Page extract:
+-------+

Help!!!!!!!!!!?

Question

Do you think you can help me on my physics homework? I got stuck on number two and the problem reads: The period of a simple pendulum, defined as the time for one complete oscillation, is measured in time units and given by T equals two pi square root of l over g where l is the lenghth of the pendulum and g is the acceleration due to gravity, in units of lenght divided by time squared. Show that this equation is dimensionally consistent.

Answer 1

We just need to put the SI units in for each variable and see that it ends up correct after simplification.

T = 2π√(l/g)

- Units of T are seconds (s)
- Units of l are meters (m)
- Units of g are meters per second squared (m/s²)
- 2π is just a constant, so it is unitless

So, let's just plug in these units and simplify:

s = √(m/(m/s²))
==> meters cancel out
s = √(1/(1/s²))
==> make positive exponent negative by putting it in the numerator
s = √(1/(s^(-2)))
==> now, again put exponent in numerator by changing sign of exponent
s = √(s²)
==> exponent and square root cancel
s = s

We have reduced it to a true statement, so you have shown that it is dimensionally consistent.

Answer 2

As you have said
T=2 pi sqrt(l/g)

T- units of time (sec, min, hours) we use seconds)
l - length (meters, feet, miles, mm..) lets use meters
g - acceleration - length / (time)^2

now substitute

T= sec = 2 pi sqrt( length/(length/ sec^2))
T=sec= 2pi sqrt(sec)^2)
sec= 2 pi sec

pi is dimensionless constant

so sec=sec

and T=2 pi sqrt(l/g) is dimensionally consistent

+-------+

Information provided:
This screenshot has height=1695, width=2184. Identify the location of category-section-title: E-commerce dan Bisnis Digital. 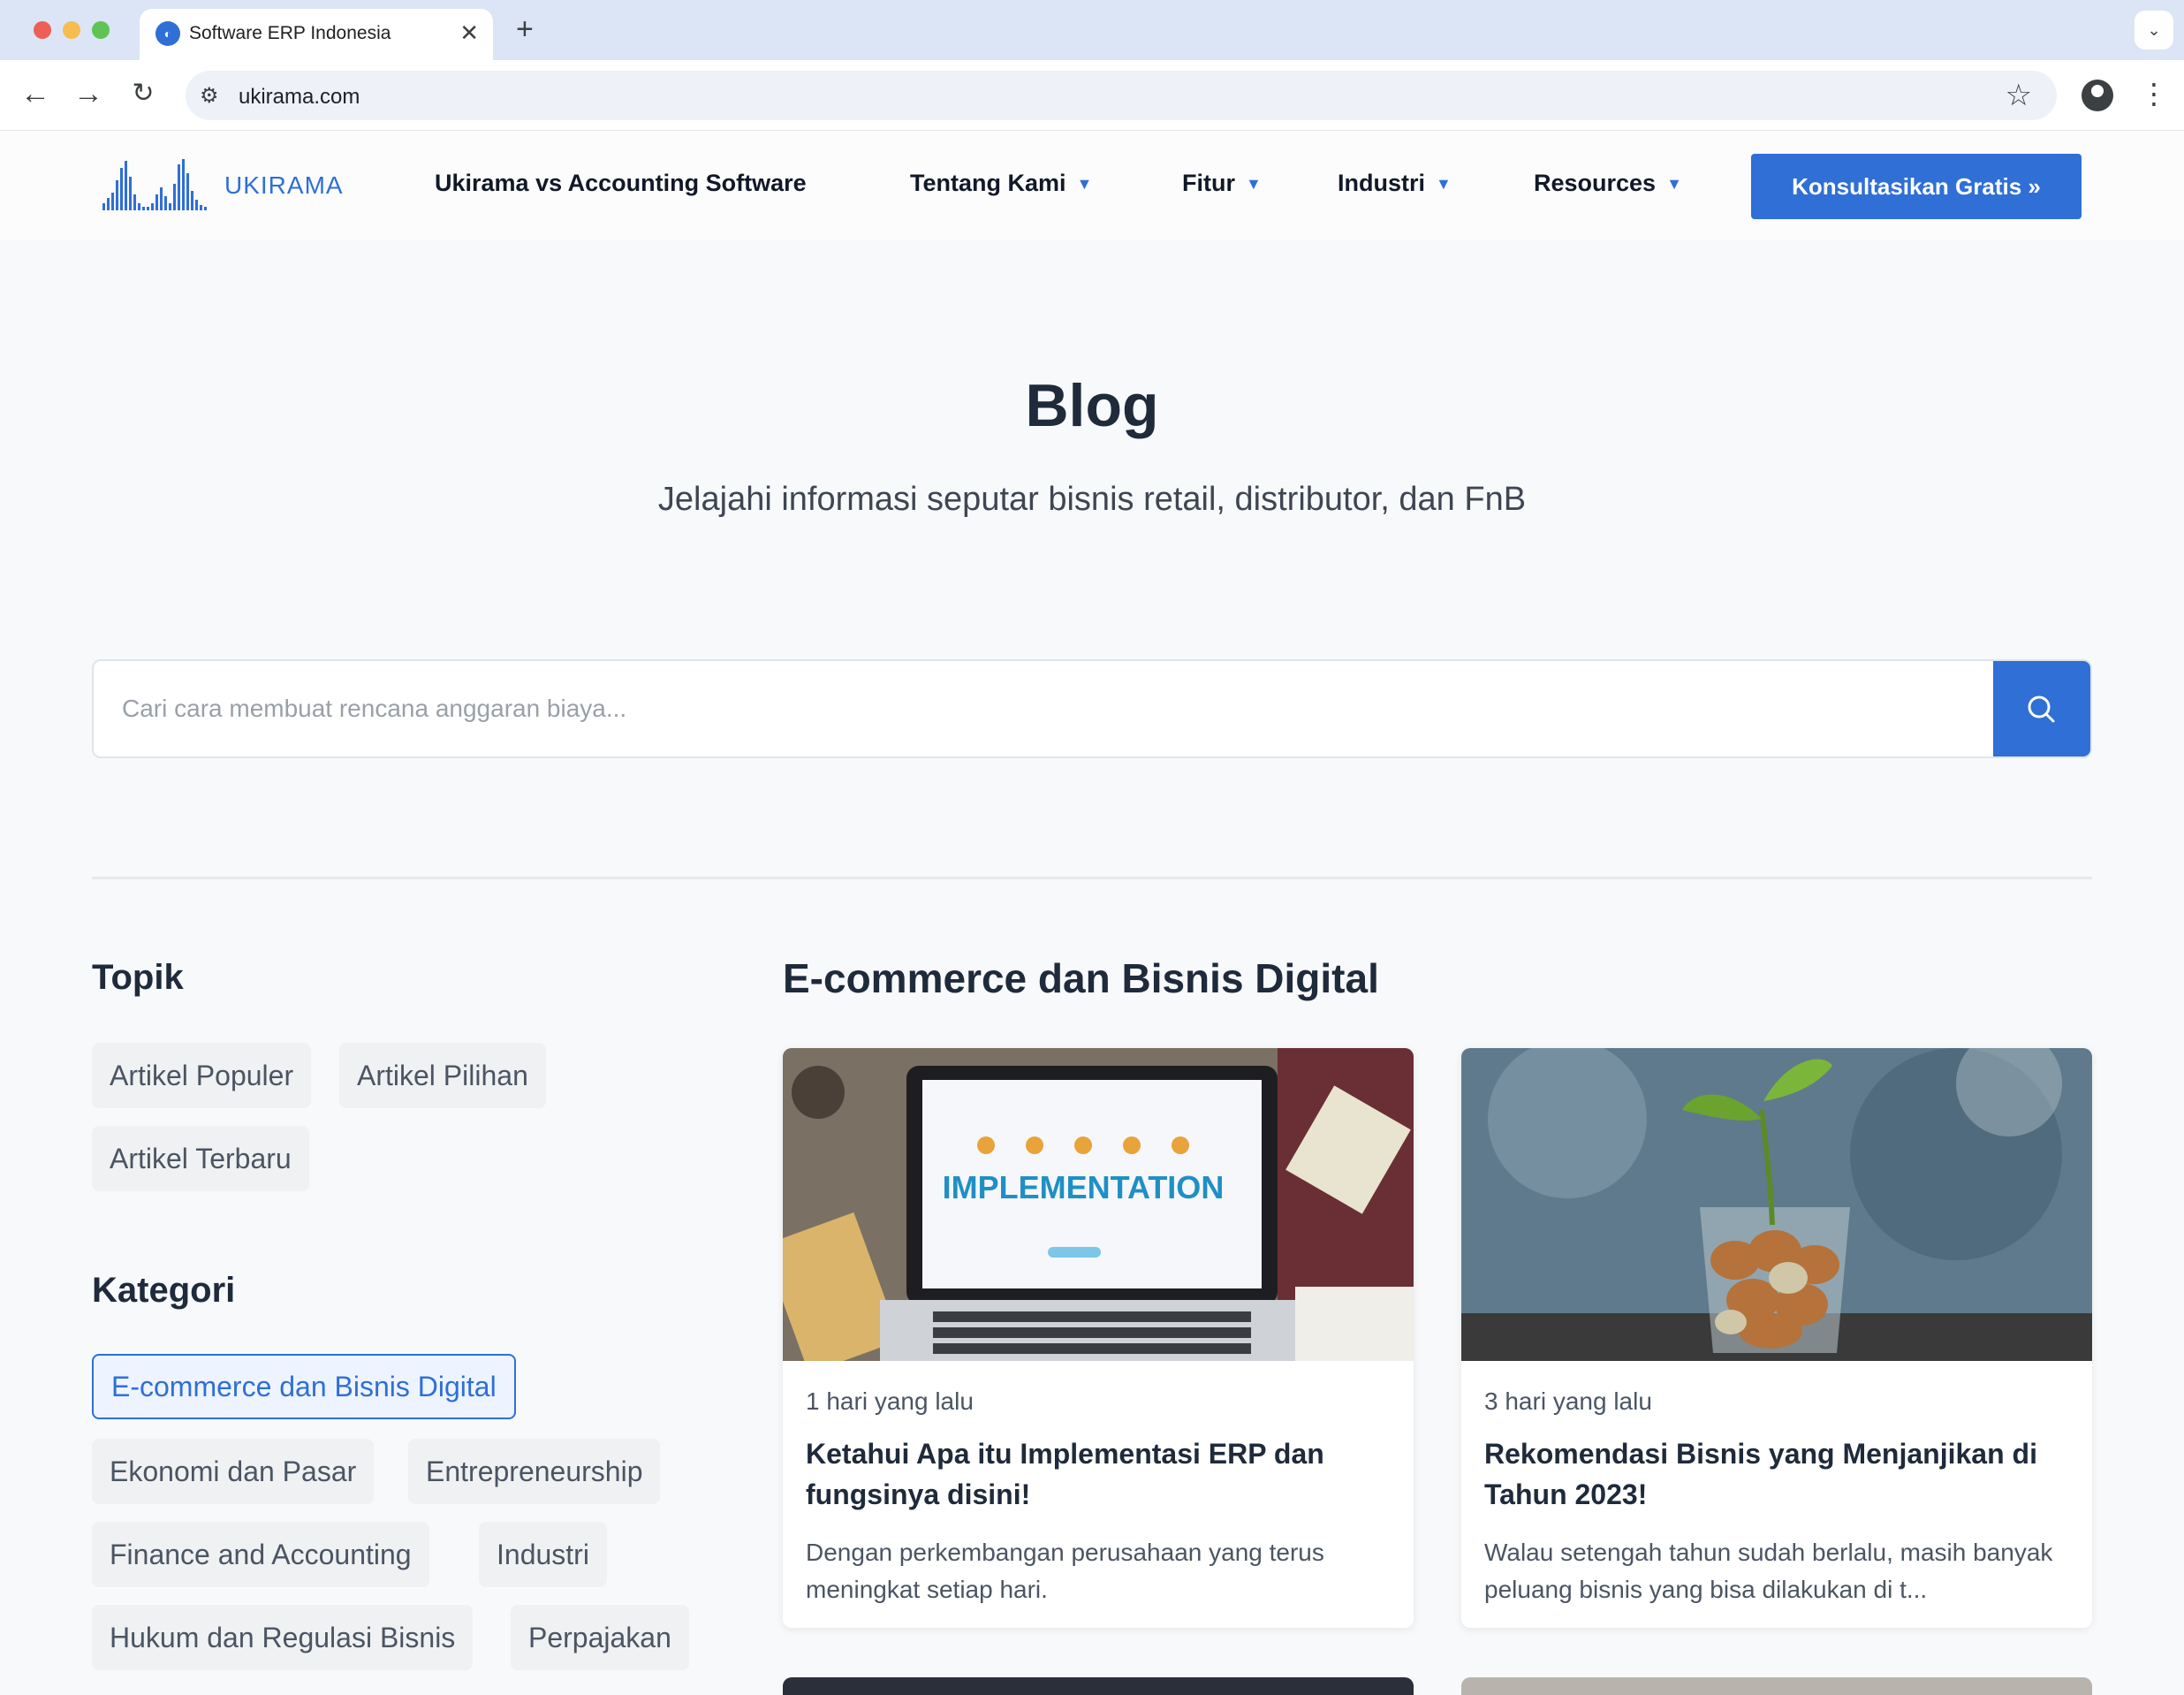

+-------+

Task objective: Can you reproduce the entire pendulum homework thread word for word? The listing has no connection to the pendulum homework thread.

Solution to this task:
Help!!!!!!!!!!?

Question

Do you think you can help me on my physics homework? I got stuck on number two and the problem reads: The period of a simple pendulum, defined as the time for one complete oscillation, is measured in time units and given by T equals two pi square root of l over g where l is the lenghth of the pendulum and g is the acceleration due to gravity, in units of lenght divided by time squared. Show that this equation is dimensionally consistent.

Answer 1

We just need to put the SI units in for each variable and see that it ends up correct after simplification.

T = 2π√(l/g)

- Units of T are seconds (s)
- Units of l are meters (m)
- Units of g are meters per second squared (m/s²)
- 2π is just a constant, so it is unitless

So, let's just plug in these units and simplify:

s = √(m/(m/s²))
==> meters cancel out
s = √(1/(1/s²))
==> make positive exponent negative by putting it in the numerator
s = √(1/(s^(-2)))
==> now, again put exponent in numerator by changing sign of exponent
s = √(s²)
==> exponent and square root cancel
s = s

We have reduced it to a true statement, so you have shown that it is dimensionally consistent.

Answer 2

As you have said
T=2 pi sqrt(l/g)

T- units of time (sec, min, hours) we use seconds)
l - length (meters, feet, miles, mm..) lets use meters
g - acceleration - length / (time)^2

now substitute

T= sec = 2 pi sqrt( length/(length/ sec^2))
T=sec= 2pi sqrt(sec)^2)
sec= 2 pi sec

pi is dimensionless constant

so sec=sec

and T=2 pi sqrt(l/g) is dimensionally consistent